* **Work required**
Write out, word for word, every line from the one containing "[Buton Seti B.B." through the final line of the records.

[Stored data entries]
····················

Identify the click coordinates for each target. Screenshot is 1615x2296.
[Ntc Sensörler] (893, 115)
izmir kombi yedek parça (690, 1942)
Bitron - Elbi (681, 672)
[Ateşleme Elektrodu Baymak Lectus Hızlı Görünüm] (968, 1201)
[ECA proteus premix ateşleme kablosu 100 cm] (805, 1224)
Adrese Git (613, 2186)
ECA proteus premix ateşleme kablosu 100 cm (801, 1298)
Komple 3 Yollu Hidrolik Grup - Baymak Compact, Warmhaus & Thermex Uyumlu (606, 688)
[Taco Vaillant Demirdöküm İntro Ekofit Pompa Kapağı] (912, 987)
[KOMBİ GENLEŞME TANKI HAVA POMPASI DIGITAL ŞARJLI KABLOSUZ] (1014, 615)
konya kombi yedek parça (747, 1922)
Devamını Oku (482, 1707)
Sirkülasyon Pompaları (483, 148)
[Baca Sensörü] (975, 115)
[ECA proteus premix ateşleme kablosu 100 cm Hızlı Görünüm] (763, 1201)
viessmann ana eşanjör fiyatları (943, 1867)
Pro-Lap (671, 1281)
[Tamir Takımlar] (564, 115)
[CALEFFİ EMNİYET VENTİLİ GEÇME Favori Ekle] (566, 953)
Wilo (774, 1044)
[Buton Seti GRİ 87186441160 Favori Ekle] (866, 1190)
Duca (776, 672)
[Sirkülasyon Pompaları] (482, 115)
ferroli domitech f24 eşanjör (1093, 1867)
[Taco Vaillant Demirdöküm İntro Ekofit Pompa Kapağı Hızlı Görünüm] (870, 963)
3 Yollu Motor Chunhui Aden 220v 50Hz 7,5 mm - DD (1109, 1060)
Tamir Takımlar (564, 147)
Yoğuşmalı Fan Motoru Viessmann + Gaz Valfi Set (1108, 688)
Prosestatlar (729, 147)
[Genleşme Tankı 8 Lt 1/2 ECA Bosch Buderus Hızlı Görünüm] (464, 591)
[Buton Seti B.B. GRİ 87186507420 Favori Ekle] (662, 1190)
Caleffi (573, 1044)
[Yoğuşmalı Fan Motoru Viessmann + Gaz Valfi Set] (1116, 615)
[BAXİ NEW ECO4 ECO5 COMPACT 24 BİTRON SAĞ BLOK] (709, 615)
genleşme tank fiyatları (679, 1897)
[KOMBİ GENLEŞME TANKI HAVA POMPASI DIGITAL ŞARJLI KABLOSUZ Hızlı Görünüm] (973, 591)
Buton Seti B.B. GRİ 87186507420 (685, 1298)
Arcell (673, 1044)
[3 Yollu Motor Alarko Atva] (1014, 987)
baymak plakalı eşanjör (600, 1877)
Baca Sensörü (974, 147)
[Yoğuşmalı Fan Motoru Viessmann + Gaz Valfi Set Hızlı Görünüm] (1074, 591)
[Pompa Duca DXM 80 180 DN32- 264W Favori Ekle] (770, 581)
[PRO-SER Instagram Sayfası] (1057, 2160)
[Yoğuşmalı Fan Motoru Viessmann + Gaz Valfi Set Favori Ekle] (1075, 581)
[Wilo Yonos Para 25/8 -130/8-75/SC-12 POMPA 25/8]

····················

* **Result**
[Buton Seti B.B. GRİ 87186507420 Favori Ekle] (662, 1190)
Caleffi (573, 1044)
[Yoğuşmalı Fan Motoru Viessmann + Gaz Valfi Set] (1116, 615)
[BAXİ NEW ECO4 ECO5 COMPACT 24 BİTRON SAĞ BLOK] (709, 615)
genleşme tank fiyatları (679, 1897)
[KOMBİ GENLEŞME TANKI HAVA POMPASI DIGITAL ŞARJLI KABLOSUZ Hızlı Görünüm] (973, 591)
Buton Seti B.B. GRİ 87186507420 (685, 1298)
Arcell (673, 1044)
[3 Yollu Motor Alarko Atva] (1014, 987)
baymak plakalı eşanjör (600, 1877)
Baca Sensörü (974, 147)
[Yoğuşmalı Fan Motoru Viessmann + Gaz Valfi Set Hızlı Görünüm] (1074, 591)
[Pompa Duca DXM 80 180 DN32- 264W Favori Ekle] (770, 581)
[PRO-SER Instagram Sayfası] (1057, 2160)
[Yoğuşmalı Fan Motoru Viessmann + Gaz Valfi Set Favori Ekle] (1075, 581)
[Wilo Yonos Para 25/8 -130/8-75/SC-12 POMPA 25/8]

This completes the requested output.